Information provided:
== Segment start ==

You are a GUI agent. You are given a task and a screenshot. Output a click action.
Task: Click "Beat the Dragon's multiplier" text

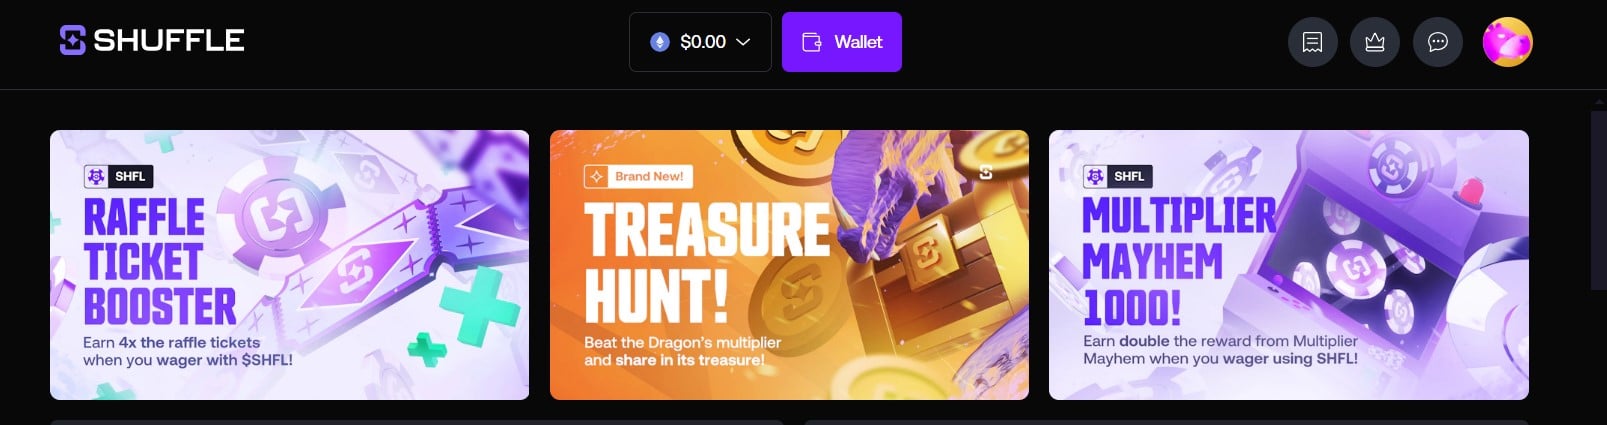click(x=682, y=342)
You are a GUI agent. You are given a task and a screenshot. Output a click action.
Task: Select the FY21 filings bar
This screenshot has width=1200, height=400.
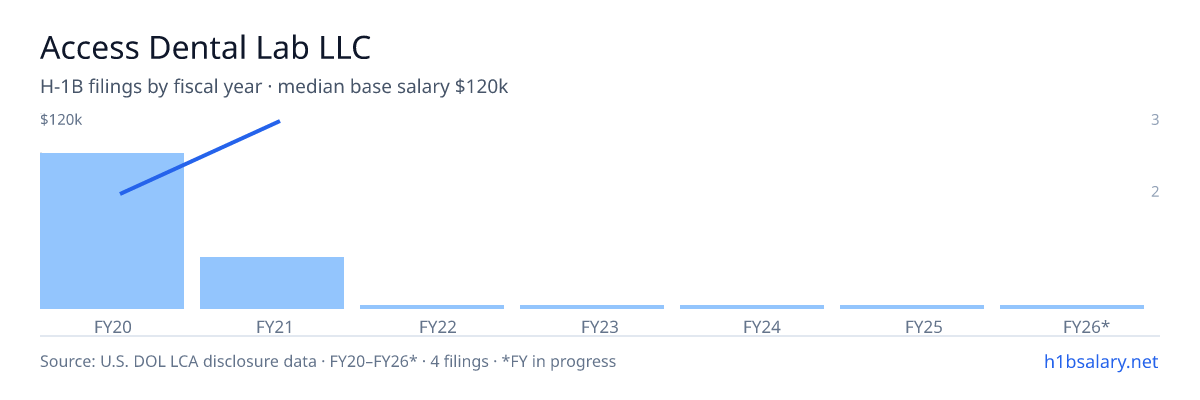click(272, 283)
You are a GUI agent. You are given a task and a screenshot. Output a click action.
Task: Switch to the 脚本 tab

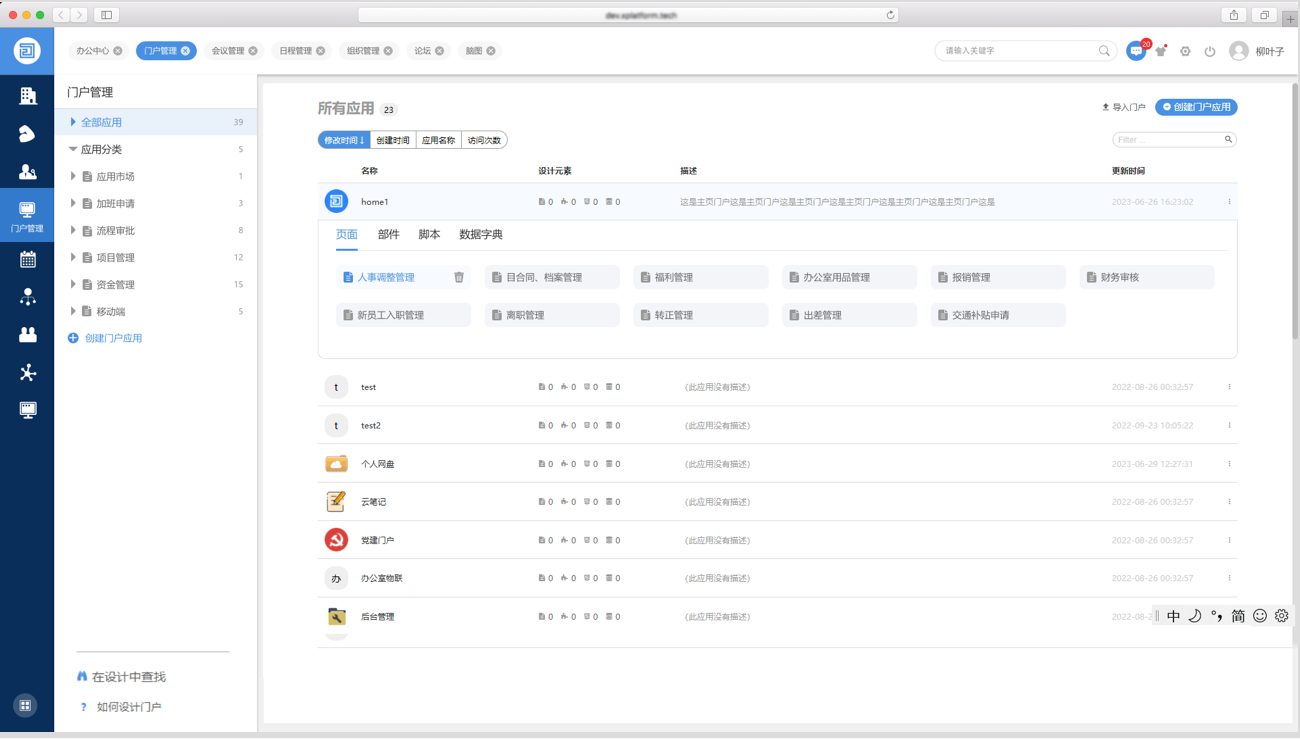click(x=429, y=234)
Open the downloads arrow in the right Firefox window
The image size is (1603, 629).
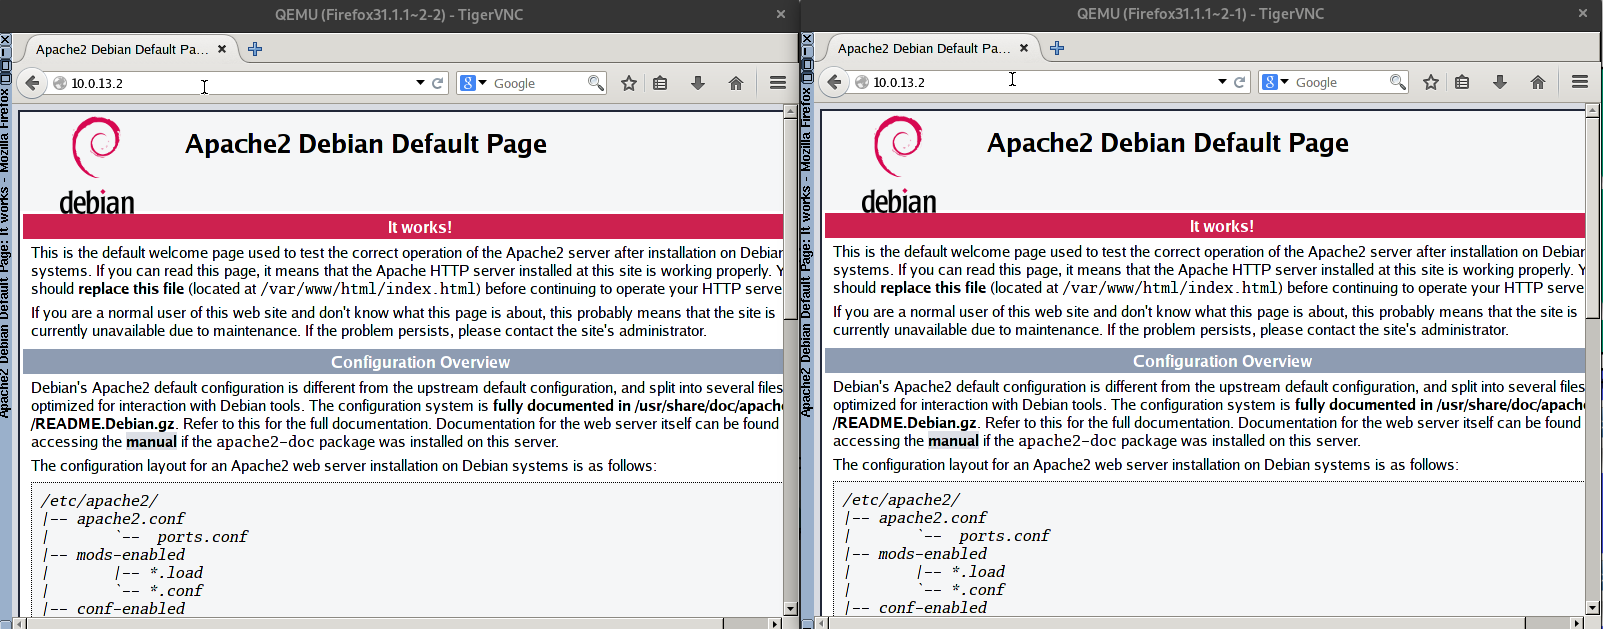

== Segment end ==

Goal of the exercise: The output is the data above, repeated exactly, with pictures omitted.

Task answer:
You are a GUI agent. You are given a task and a screenshot. Output a click action.
Task: Click "Beat the Dragon's multiplier" text

click(x=682, y=342)
You are a GUI agent. You are given a task and a screenshot. Output a click action.
Task: Select the FY21 filings bar
This screenshot has width=1200, height=400.
click(272, 283)
You are a GUI agent. You are given a task and a screenshot. Output a click action.
Task: Switch to the 脚本 tab

click(x=429, y=234)
Open the downloads arrow in the right Firefox window
The image size is (1603, 629).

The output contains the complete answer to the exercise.